Task to carry out - Whatever lines the data contains, output all of them unchanged.

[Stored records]
Content starts
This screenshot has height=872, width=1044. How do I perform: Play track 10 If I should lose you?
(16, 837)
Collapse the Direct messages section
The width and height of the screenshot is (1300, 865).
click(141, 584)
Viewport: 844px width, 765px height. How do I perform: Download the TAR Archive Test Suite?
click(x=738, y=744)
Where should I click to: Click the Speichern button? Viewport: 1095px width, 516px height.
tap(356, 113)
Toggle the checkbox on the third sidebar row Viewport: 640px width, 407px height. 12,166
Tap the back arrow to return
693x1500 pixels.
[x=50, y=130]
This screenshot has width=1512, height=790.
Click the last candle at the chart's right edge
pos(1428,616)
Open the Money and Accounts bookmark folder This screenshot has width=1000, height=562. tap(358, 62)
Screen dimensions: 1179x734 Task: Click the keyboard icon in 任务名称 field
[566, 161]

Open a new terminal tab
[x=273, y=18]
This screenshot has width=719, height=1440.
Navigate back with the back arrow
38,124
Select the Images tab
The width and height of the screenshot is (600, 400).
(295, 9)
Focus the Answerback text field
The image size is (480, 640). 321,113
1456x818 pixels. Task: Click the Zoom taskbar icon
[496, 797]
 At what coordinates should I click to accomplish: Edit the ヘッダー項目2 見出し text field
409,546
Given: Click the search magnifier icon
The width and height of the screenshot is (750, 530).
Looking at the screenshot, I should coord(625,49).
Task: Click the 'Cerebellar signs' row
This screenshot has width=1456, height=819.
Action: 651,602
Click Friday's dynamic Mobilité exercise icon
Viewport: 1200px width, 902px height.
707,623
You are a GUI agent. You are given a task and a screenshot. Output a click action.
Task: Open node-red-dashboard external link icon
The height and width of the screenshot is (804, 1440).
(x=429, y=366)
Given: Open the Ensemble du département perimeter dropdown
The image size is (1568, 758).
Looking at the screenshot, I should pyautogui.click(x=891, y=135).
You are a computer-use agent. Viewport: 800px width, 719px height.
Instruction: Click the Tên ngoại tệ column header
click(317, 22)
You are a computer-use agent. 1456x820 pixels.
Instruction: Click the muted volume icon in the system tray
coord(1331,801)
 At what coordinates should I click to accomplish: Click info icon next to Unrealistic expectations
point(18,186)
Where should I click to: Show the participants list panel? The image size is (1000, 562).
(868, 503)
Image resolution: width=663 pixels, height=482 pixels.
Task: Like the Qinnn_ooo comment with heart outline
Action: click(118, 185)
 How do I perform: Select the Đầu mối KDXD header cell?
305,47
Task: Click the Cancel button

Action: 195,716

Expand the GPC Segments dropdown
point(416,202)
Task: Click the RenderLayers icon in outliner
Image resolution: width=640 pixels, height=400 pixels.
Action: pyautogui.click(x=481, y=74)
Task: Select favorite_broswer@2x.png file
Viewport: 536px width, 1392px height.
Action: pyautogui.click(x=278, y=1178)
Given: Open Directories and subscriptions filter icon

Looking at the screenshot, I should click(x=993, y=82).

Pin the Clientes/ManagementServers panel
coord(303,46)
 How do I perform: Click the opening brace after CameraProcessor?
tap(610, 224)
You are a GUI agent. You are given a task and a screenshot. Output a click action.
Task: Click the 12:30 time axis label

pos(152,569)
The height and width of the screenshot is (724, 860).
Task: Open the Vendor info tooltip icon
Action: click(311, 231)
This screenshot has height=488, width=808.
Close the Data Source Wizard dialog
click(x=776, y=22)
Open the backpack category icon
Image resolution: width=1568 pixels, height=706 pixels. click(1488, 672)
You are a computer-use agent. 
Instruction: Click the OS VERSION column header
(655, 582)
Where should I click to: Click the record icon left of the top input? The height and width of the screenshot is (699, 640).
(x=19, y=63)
Content ends
Expected answer -
This screenshot has height=872, width=1044. How do I perform: Play track 10 If I should lose you?
(16, 837)
Collapse the Direct messages section
The width and height of the screenshot is (1300, 865).
click(141, 584)
Viewport: 844px width, 765px height. How do I perform: Download the TAR Archive Test Suite?
click(x=738, y=744)
Where should I click to: Click the Speichern button? Viewport: 1095px width, 516px height.
tap(356, 113)
Toggle the checkbox on the third sidebar row Viewport: 640px width, 407px height. 12,166
Tap the back arrow to return
693x1500 pixels.
[x=50, y=130]
This screenshot has width=1512, height=790.
Click the last candle at the chart's right edge
pos(1428,616)
Open the Money and Accounts bookmark folder This screenshot has width=1000, height=562. tap(358, 62)
Screen dimensions: 1179x734 Task: Click the keyboard icon in 任务名称 field
[566, 161]

Open a new terminal tab
[x=273, y=18]
This screenshot has width=719, height=1440.
Navigate back with the back arrow
38,124
Select the Images tab
The width and height of the screenshot is (600, 400).
(295, 9)
Focus the Answerback text field
The image size is (480, 640). 321,113
1456x818 pixels. Task: Click the Zoom taskbar icon
[496, 797]
 At what coordinates should I click to accomplish: Edit the ヘッダー項目2 見出し text field
409,546
Given: Click the search magnifier icon
The width and height of the screenshot is (750, 530).
Looking at the screenshot, I should coord(625,49).
Task: Click the 'Cerebellar signs' row
This screenshot has width=1456, height=819.
Action: 651,602
Click Friday's dynamic Mobilité exercise icon
Viewport: 1200px width, 902px height.
707,623
You are a GUI agent. You are given a task and a screenshot. Output a click action.
Task: Open node-red-dashboard external link icon
The height and width of the screenshot is (804, 1440).
(x=429, y=366)
Given: Open the Ensemble du département perimeter dropdown
The image size is (1568, 758).
Looking at the screenshot, I should pyautogui.click(x=891, y=135).
You are a computer-use agent. Viewport: 800px width, 719px height.
Instruction: Click the Tên ngoại tệ column header
click(317, 22)
You are a computer-use agent. 1456x820 pixels.
Instruction: Click the muted volume icon in the system tray
coord(1331,801)
 At what coordinates should I click to accomplish: Click info icon next to Unrealistic expectations
point(18,186)
Where should I click to: Show the participants list panel? The image size is (1000, 562).
(868, 503)
Image resolution: width=663 pixels, height=482 pixels.
Task: Like the Qinnn_ooo comment with heart outline
Action: click(118, 185)
 How do I perform: Select the Đầu mối KDXD header cell?
305,47
Task: Click the Cancel button

Action: 195,716

Expand the GPC Segments dropdown
point(416,202)
Task: Click the RenderLayers icon in outliner
Image resolution: width=640 pixels, height=400 pixels.
Action: pyautogui.click(x=481, y=74)
Task: Select favorite_broswer@2x.png file
Viewport: 536px width, 1392px height.
Action: pyautogui.click(x=278, y=1178)
Given: Open Directories and subscriptions filter icon

Looking at the screenshot, I should click(x=993, y=82).

Pin the Clientes/ManagementServers panel
coord(303,46)
 How do I perform: Click the opening brace after CameraProcessor?
tap(610, 224)
You are a GUI agent. You are given a task and a screenshot. Output a click action.
Task: Click the 12:30 time axis label

pos(152,569)
The height and width of the screenshot is (724, 860).
Task: Open the Vendor info tooltip icon
Action: click(311, 231)
This screenshot has height=488, width=808.
Close the Data Source Wizard dialog
click(x=776, y=22)
Open the backpack category icon
Image resolution: width=1568 pixels, height=706 pixels. click(1488, 672)
You are a computer-use agent. 
Instruction: Click the OS VERSION column header
(655, 582)
Where should I click to: Click the record icon left of the top input? The height and width of the screenshot is (699, 640).
(x=19, y=63)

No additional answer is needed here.